# 2 laptops



## Cazzy (Nov 23, 2008)

Does anyone know if I will have a problem bringing 2 laptops in my hand luggage from the UK to Spain?


----------



## xabiaxica (Jun 23, 2009)

Cazzy said:


> Does anyone know if I will have a problem bringing 2 laptops in my hand luggage from the UK to Spain?


you shouldn't have any problems at all


----------



## MaidenScotland (Jun 6, 2009)

No problem as long as they are in your hand luggage and it doesn't go over weight.. I was stung last night with Iberia as my hand luggage was one kilo over weight,


----------



## rangitoto (Apr 25, 2011)

i bought one of those jackets with lots of pockets so i just place my lap top in a pocket which is at the back of the jacket fill the other pockets with the heavy stuff just ware the jacket at the check in then take it of once on the plane and you still have your hand luggage


----------



## gus-lopez (Jan 4, 2010)

My wife went back with a lap top & a 10" galaxy tablet from Alicante , on the 18th. Only thing is they want any/all of them put through the scanner individually.


----------



## CapnBilly (Jun 7, 2011)

I've taken a laptop and a Sky box through Alicante and Luton a few times. As gus says, at either airport I had to put them through separately, and at Luton they examined the contents of my bag, as they said it was what they called a "busy" bag. It contained all sorts of cables and wires for connecting them both to the TV and VoIP, so I could see where they were coming from.


----------



## Cazzy (Nov 23, 2008)

Thanks all, I guess it will be ok then.


----------



## baldilocks (Mar 7, 2010)

I would think that the only problems would be weight and size, especially if you were travelling Ryan who are the most picky.


----------



## 4stephanie (Jan 9, 2013)

I took my 2 across with Easy jet in early December and had no problems whatsoever.


----------



## samthemainman (Aug 15, 2012)

I do two laptops and an iPad all the time with Easyjet or Ryanscare (all in the same carry on bag of course).. Some airport security insist on having each laptop go in a separate tray which can be a bit of a palaver, but there should be no issues.
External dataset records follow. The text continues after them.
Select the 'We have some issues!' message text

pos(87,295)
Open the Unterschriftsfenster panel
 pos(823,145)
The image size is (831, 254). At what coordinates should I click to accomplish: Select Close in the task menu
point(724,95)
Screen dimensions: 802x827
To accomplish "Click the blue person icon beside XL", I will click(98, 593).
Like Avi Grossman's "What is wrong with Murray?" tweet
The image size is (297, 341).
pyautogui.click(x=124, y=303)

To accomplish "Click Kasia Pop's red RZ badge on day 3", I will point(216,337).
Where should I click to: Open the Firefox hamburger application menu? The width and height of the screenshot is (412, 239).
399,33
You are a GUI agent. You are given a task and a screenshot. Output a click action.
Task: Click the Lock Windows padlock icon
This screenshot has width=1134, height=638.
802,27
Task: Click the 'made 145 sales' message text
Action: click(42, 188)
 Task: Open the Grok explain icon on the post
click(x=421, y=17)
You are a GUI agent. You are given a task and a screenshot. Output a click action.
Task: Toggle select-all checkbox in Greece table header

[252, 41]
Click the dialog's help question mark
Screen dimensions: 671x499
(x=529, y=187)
Just remember Ryanair have a 10kg limit for hand luggage (enforced where they have scales - I've never had Ryanair hand luggage weighed at the airports I use but I know several people who have). Easyjet have no weight limit for carry on bags except that it should be reasonable - so if you look to be struggling or it looks like a safety issue going in the overhead lockers, you may be in trouble.


----------



## Cazzy (Nov 23, 2008)

Thanks, I am back now and had no problems.


----------